[EXERCISE BRIEF] The answer must be every line from the listing that holds the string "Expand".

[PROVIDED RECORDS]
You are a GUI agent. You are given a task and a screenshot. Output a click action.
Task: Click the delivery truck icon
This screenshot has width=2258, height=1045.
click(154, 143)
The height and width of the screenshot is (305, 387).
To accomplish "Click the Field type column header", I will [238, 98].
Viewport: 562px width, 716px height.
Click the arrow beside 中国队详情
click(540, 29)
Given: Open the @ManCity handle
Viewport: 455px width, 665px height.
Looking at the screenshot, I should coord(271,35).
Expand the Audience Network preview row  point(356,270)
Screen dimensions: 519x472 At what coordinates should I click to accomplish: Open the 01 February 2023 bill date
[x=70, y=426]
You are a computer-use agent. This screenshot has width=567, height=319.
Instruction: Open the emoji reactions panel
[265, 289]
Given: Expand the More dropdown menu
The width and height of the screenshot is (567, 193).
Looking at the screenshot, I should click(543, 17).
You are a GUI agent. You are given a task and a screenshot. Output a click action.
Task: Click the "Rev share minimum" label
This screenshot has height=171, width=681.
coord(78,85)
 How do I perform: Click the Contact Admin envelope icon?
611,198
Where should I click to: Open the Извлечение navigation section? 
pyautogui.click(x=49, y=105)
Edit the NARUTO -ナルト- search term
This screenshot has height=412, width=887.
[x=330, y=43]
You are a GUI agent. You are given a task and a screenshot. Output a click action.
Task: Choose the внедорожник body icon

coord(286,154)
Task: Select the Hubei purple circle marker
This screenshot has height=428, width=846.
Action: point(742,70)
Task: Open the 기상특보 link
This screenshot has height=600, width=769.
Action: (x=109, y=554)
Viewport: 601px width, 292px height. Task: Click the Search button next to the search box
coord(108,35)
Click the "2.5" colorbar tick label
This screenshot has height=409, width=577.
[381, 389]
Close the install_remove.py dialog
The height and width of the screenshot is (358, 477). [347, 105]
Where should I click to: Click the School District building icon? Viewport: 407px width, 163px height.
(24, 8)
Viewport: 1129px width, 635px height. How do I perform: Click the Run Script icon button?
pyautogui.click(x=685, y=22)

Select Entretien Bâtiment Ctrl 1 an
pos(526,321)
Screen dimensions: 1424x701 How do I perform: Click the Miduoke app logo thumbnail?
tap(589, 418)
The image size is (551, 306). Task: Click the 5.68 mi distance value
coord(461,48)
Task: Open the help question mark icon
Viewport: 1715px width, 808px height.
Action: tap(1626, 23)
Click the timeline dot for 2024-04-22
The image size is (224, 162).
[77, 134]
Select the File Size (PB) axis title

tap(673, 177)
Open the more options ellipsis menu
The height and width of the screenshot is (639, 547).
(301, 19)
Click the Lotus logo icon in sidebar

[ANSWER SPACE]
Expand the Audience Network preview row  point(356,270)
Given: Expand the More dropdown menu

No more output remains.